Dear Kai,
Two years ago today my life changed forever. I had been on a journey for 4 years and on that day my journey ended. I had acheived my life long dream...I became a mother (to a living child). You made that dream come true.
I remember the day you were born like it was yesterday. Your stubborn streak was apparent very early when you decided you weren't going to come out on your own. Ten days after your due date we decided we could wait no longer to meet you. It was the most painful and the happiest 3.5 hours of my life. Your daddy and Yaya were there and my two wonderful friends Donna and Diane. It went perfectly...and you were perfect.
When I saw you first I was in disbelief. Could this really be happening? Could you really be mine to take home and raise and love? You were beautiful and I fell head over heals the first moment I saw you.
The last two years with you have been the 2 best years of my life. They have also been hard. We went through daddy losing his job. Moving back to our home town, leaving all our friends. Living with your grandparents. Daddy making less money. Mommy losing one of her dearest friends. Moving into an apartment. But none of that really matters since you are here. We can make it through any hard time together. You make mommy and daddy better people and for that I will be forever grateful.

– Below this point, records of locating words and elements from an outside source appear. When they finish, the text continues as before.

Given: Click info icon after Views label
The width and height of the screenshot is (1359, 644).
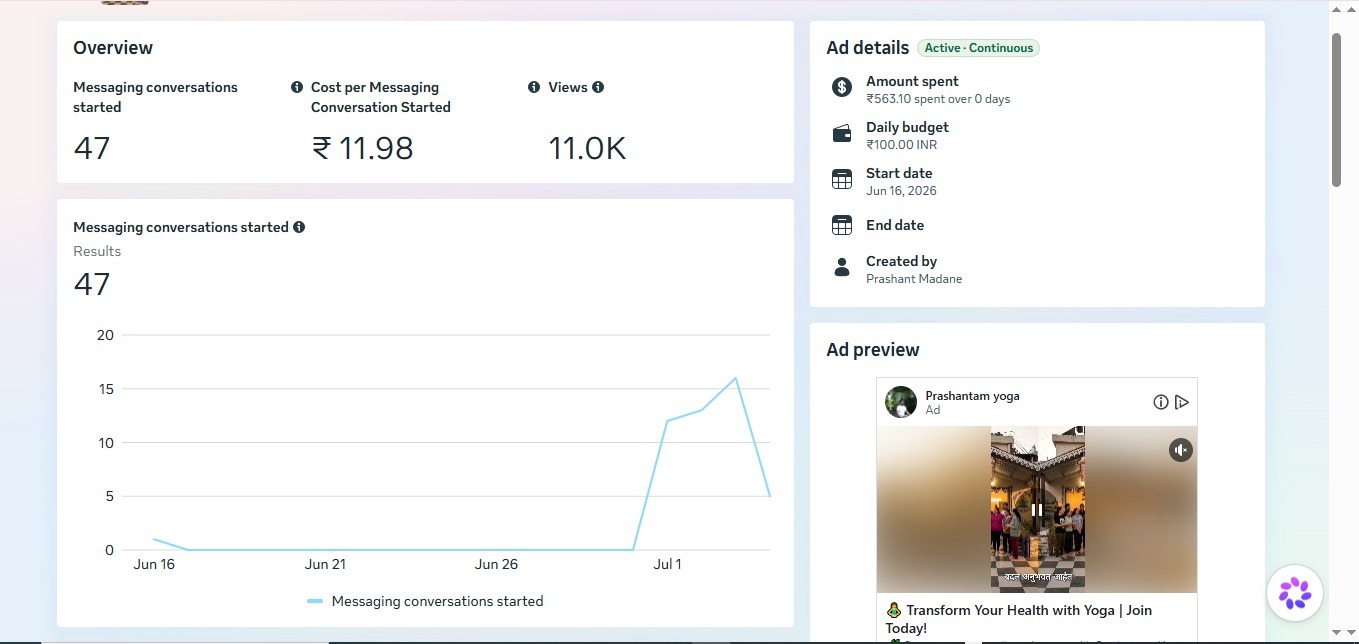Looking at the screenshot, I should tap(598, 87).
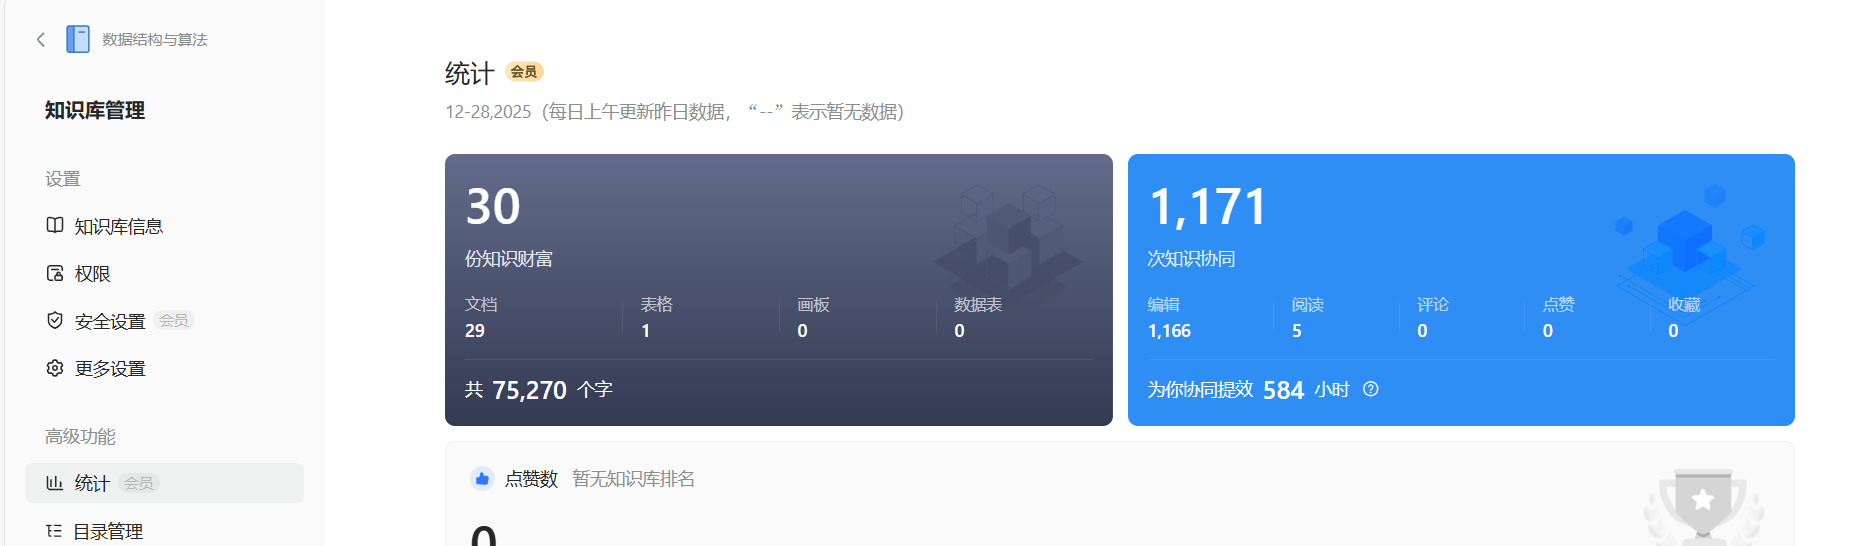Click the back arrow chevron
Viewport: 1871px width, 546px height.
coord(41,40)
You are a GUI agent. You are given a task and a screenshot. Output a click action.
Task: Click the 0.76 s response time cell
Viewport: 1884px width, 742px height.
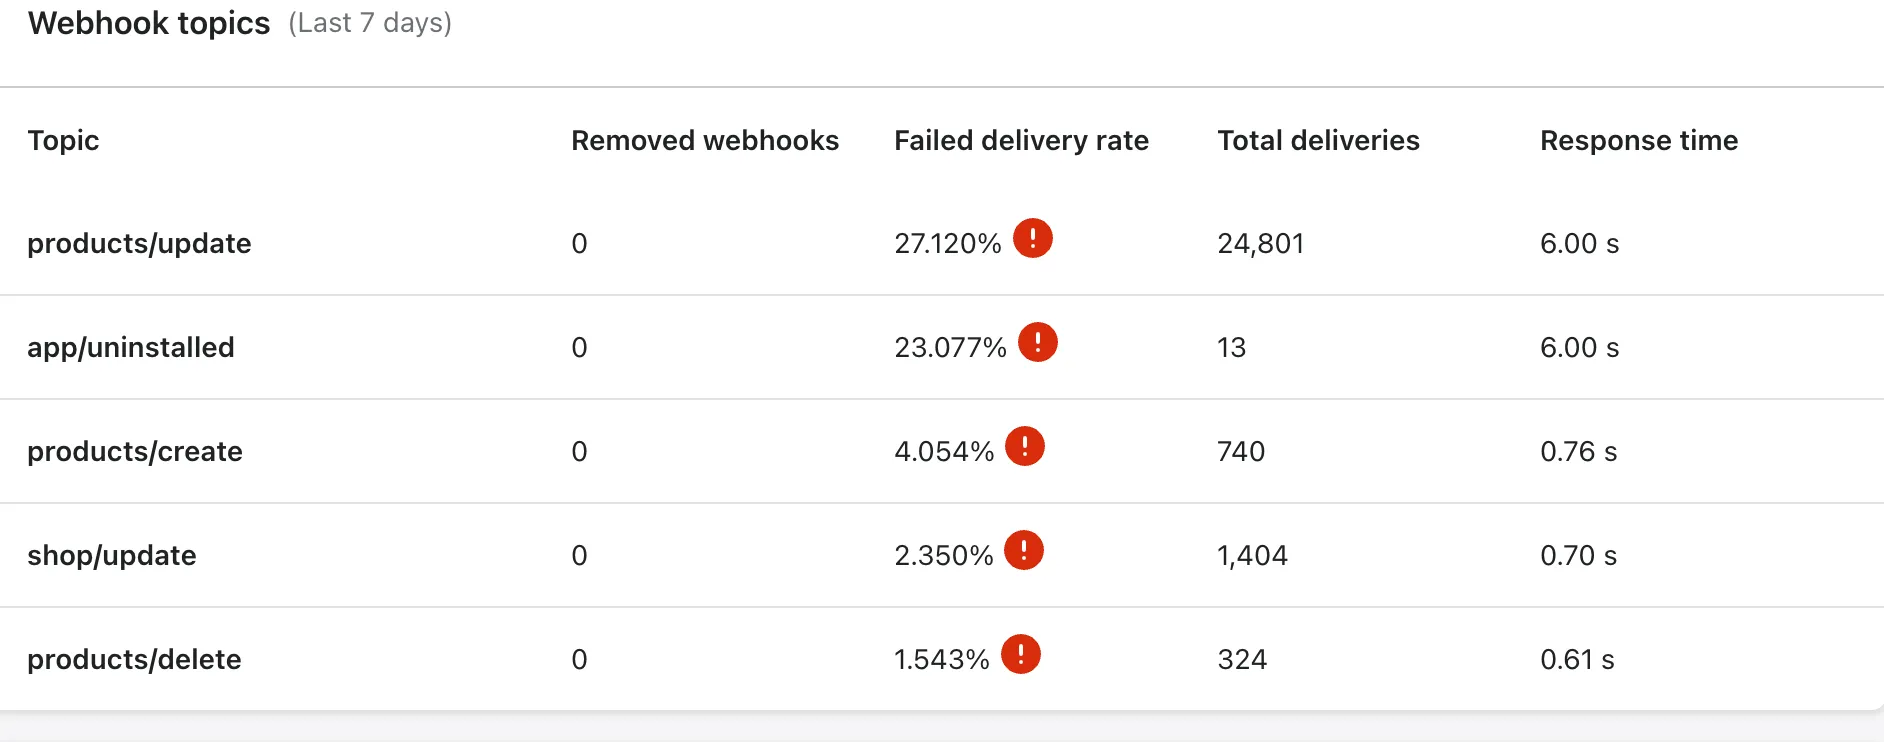click(1579, 452)
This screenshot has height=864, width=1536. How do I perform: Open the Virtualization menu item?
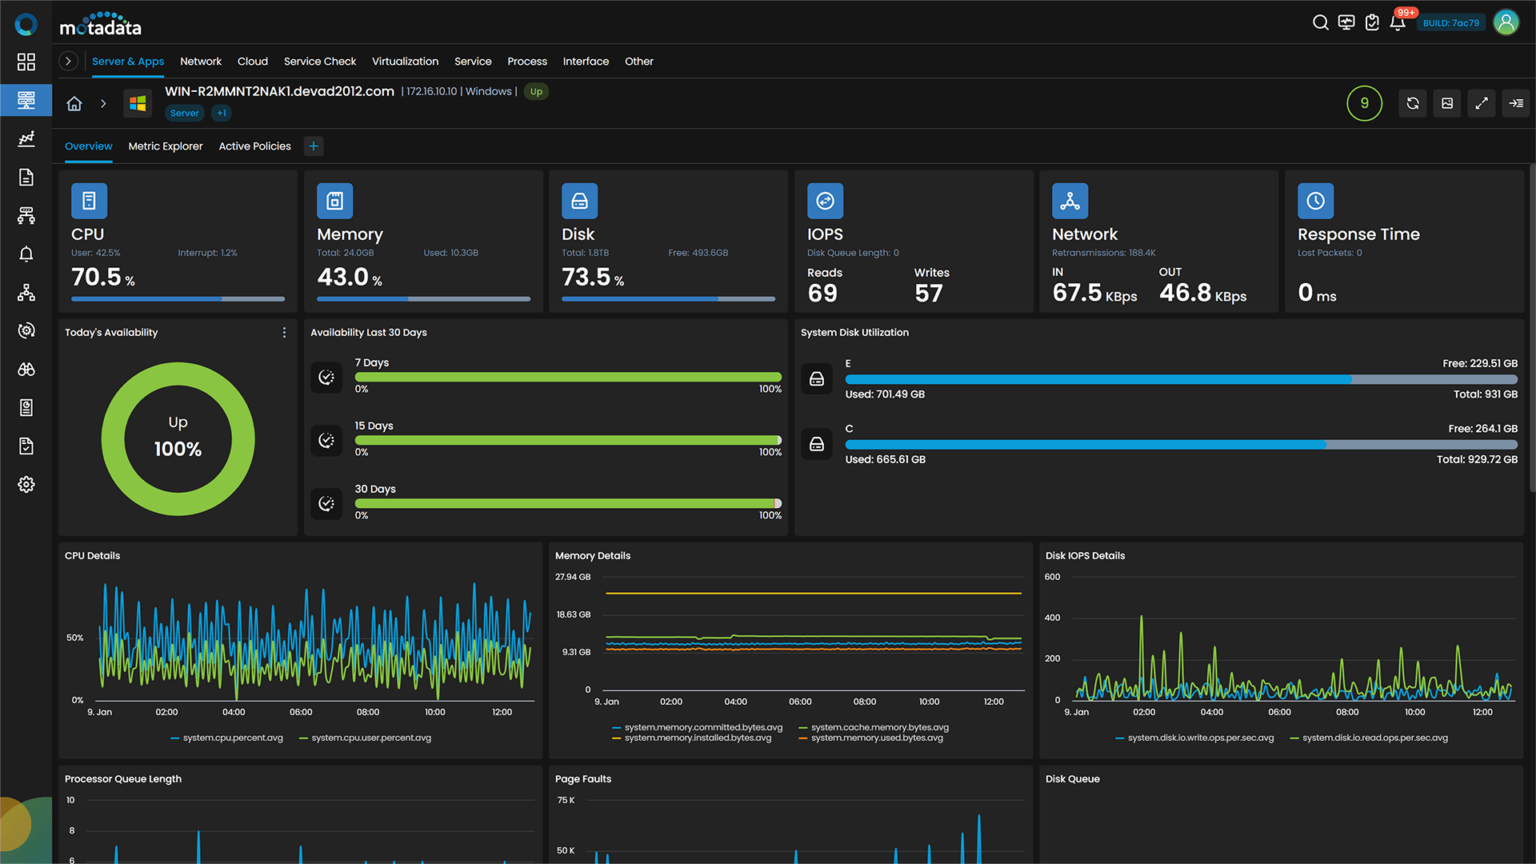405,61
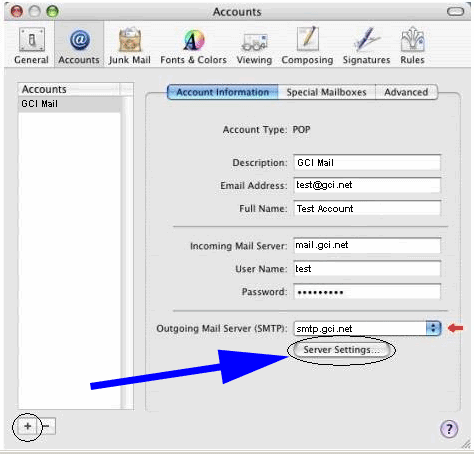The width and height of the screenshot is (474, 454).
Task: Click the Incoming Mail Server field
Action: coord(367,245)
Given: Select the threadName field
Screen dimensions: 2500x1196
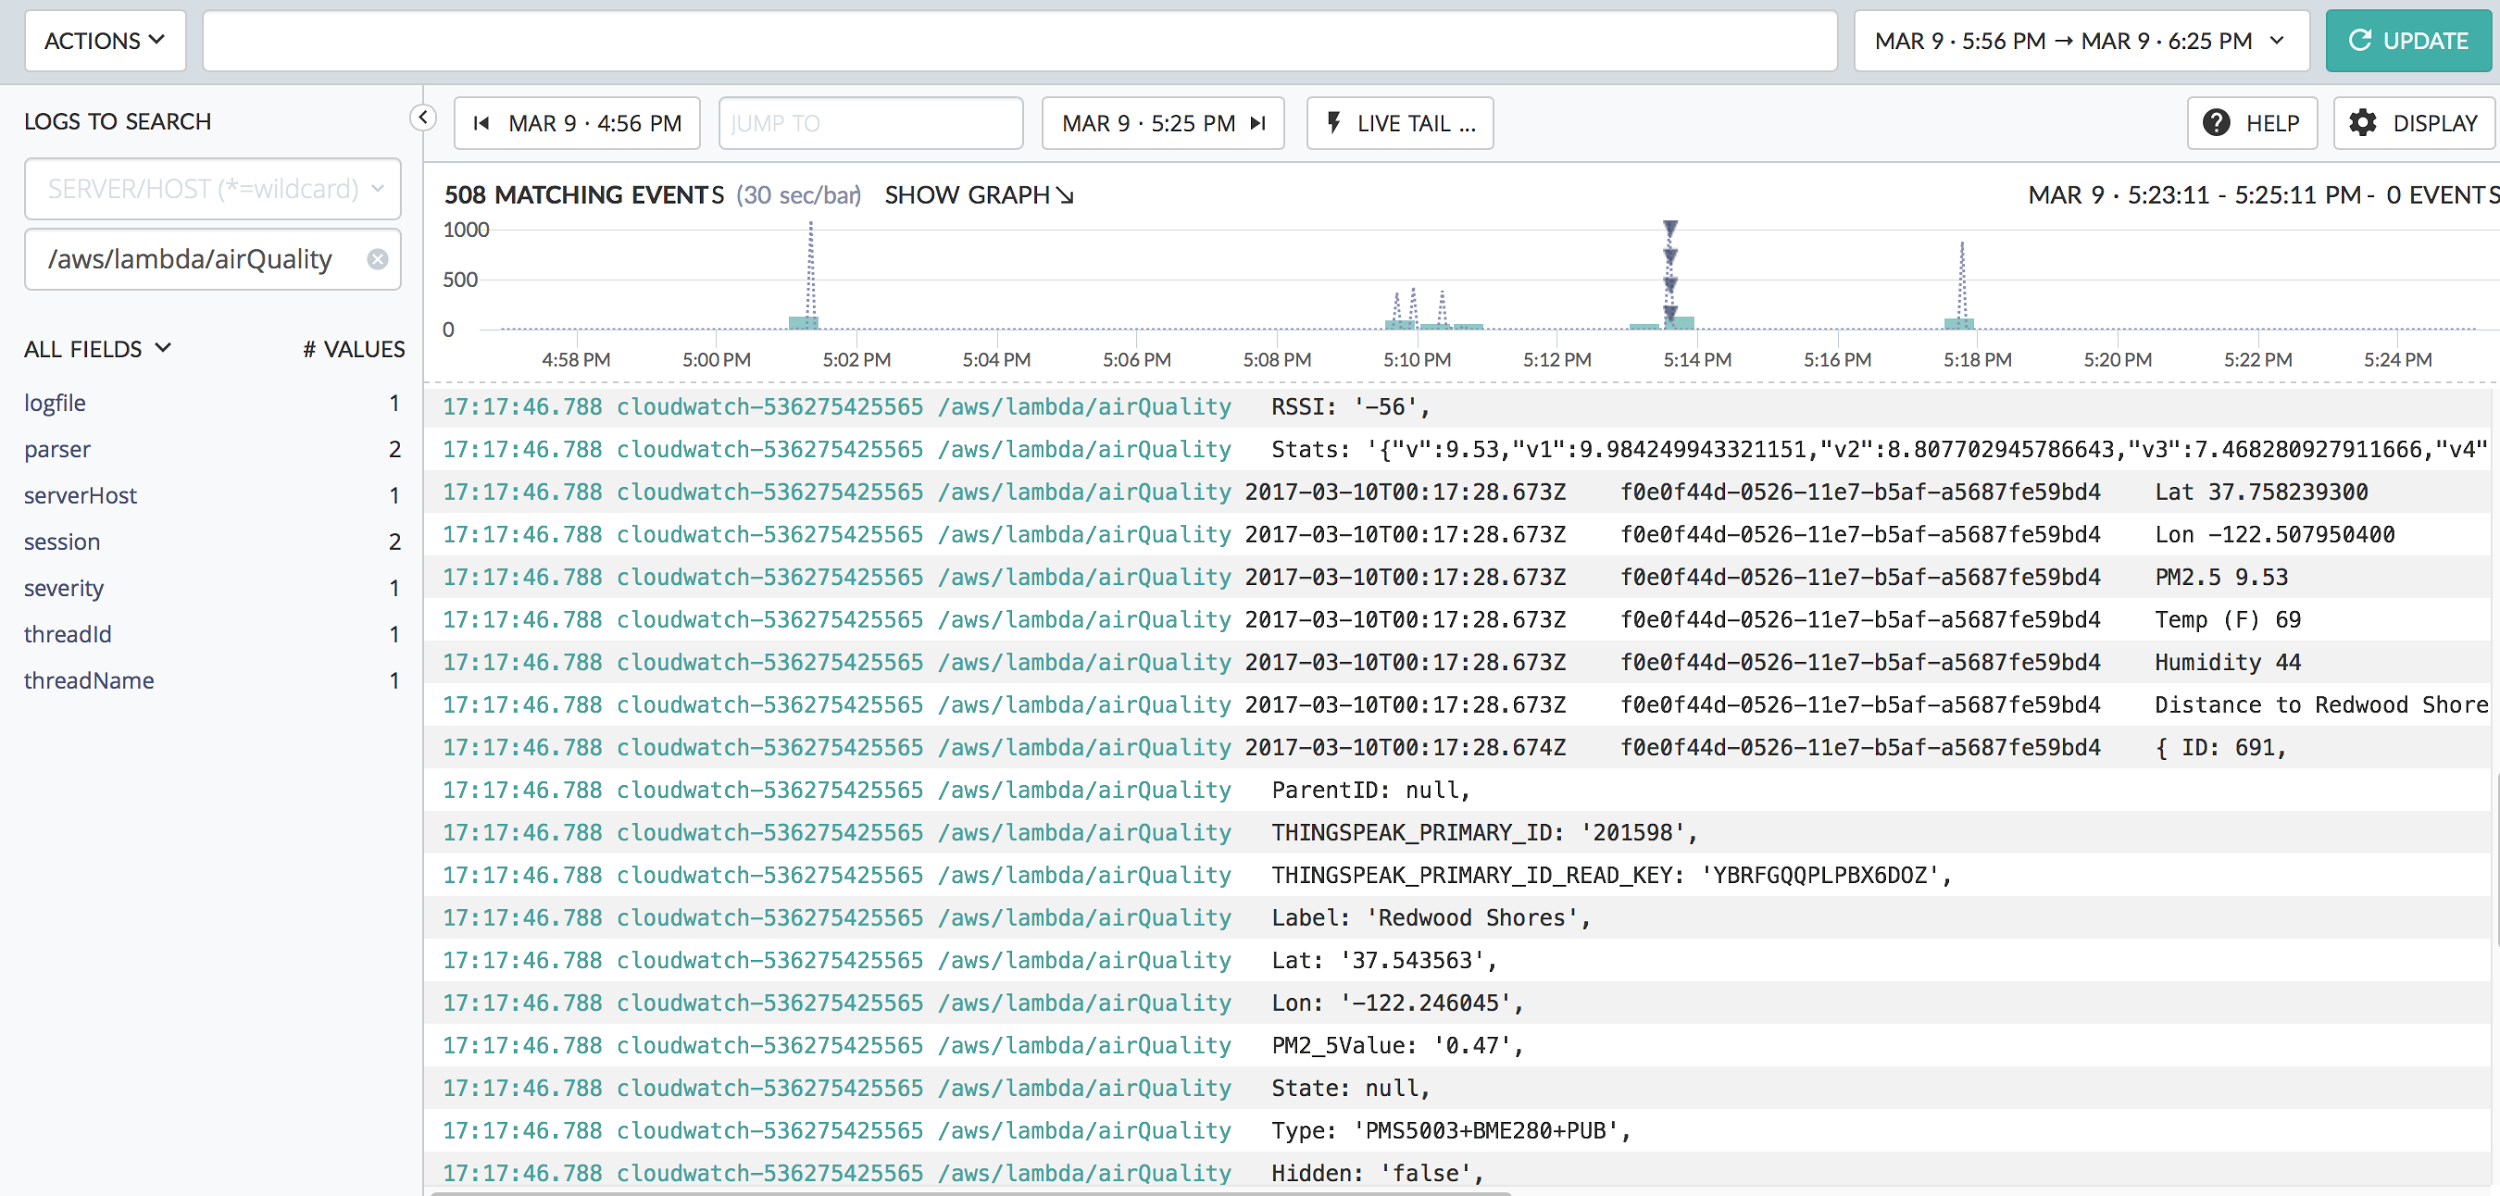Looking at the screenshot, I should coord(89,681).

I cannot tell you how wonderful it is that I get to spend all day, every day with you. I revel in watching you grow and learn. You can count to 10. You know a lot of colors. You know what a lot of animals say. You can say any word and you are making sentences. You love Cars and Nemo and Buzz. You LOVE word world. You like to ride your bike and push your lawnmower. You love to chase the dog. You love all of your grandparents...I could go on and on.
These last two years seem to have gone by so quickly...you are growing up and all I can do is stand back and watch. I would love for you to stay little forever, but I also can't wait for you to get older and all the things we will be able to do.
Tonight when I was putting you down for bed I looked into your eyes and wondered what kind of man you will be. My prayer is that you will be a great man. That you will love your Lord and your family with all your heart. That you will be sensitive and kind, but also strong and dependable. I have so many dreams for you but I can't wait to find out what dreams you will have for yourself. The world is open to you my sweet boy, you can do anything that you want.
Just know that I treasure every moment that we spend together. Always remember that I love you more than words can ever say. You are the sweetest boy I know and I am so happy that you are mine.